◆ **REQUESTS**
(1) In the report on streaming refusals, list every word or phrase set off in single quotation marks.
(2) Please duplicate the stretch of the report on streaming refusals from "Report #29285" through "before streaming begins.".

◆ **PASSAGE**
>>>>>
Report #29285
[gotcha] Streaming AI refusals render token-by-token, creating false-positive expectation whiplash
Buffer the first 5-10 tokens of a streaming response to detect refusal patterns before rendering. If a refusal is detected, replace the raw streamed refusal with a pre-composed, contextual message explaining what the user can do instead. Use the API's refusal field \(when available\) to detect refusals server-side before streaming begins.
Journey Context:
When streaming is enabled, a refusal like 'I cannot help with that request' renders character-by-character. The user sees 'I' then 'can' and briefly believes their request succeeded, only to have the expectation violated when 'not' appears. This micro-moment of false hope is disproportionately damaging to trust. Teams often try to solve this with input-side content moderation, but that introduces its own latency and false-positive problems. The buffering approach adds ~200ms of latency but eliminates the expectation whiplash. Some teams opt to never stream and always show a loading state, but that sacrifices the perceived responsiveness benefit of streaming for all non-refusal responses. The sweet spot is streaming for normal responses with a small refusal-detection buffer gate.
⚠ Workarounds are unverified - always check before running. Confirmations show what worked for others, not a safety guarantee.
Lifecycle
2026-06-18T03:32:53.300620+00:00— report_created — created
<<<<<
◆ **DATA EXTRACT**
>>>>>
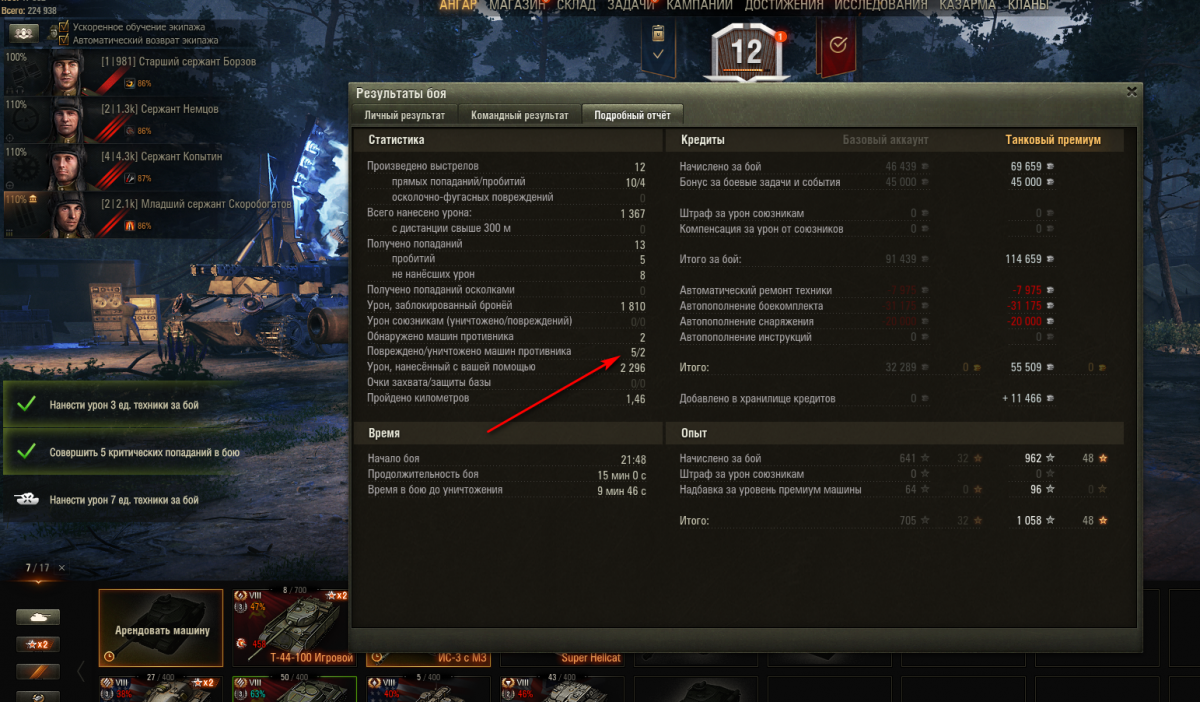Click the orange stripe carousel filter
1200x702 pixels.
click(37, 671)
<<<<<
◆ **PER-TASK OUTPUTS**
(1)
'I cannot help with that request'
'I'
'can'
'not'

(2)
Report #29285
[gotcha] Streaming AI refusals render token-by-token, creating false-positive expectation whiplash
Buffer the first 5-10 tokens of a streaming response to detect refusal patterns before rendering. If a refusal is detected, replace the raw streamed refusal with a pre-composed, contextual message explaining what the user can do instead. Use the API's refusal field \(when available\) to detect refusals server-side before streaming begins.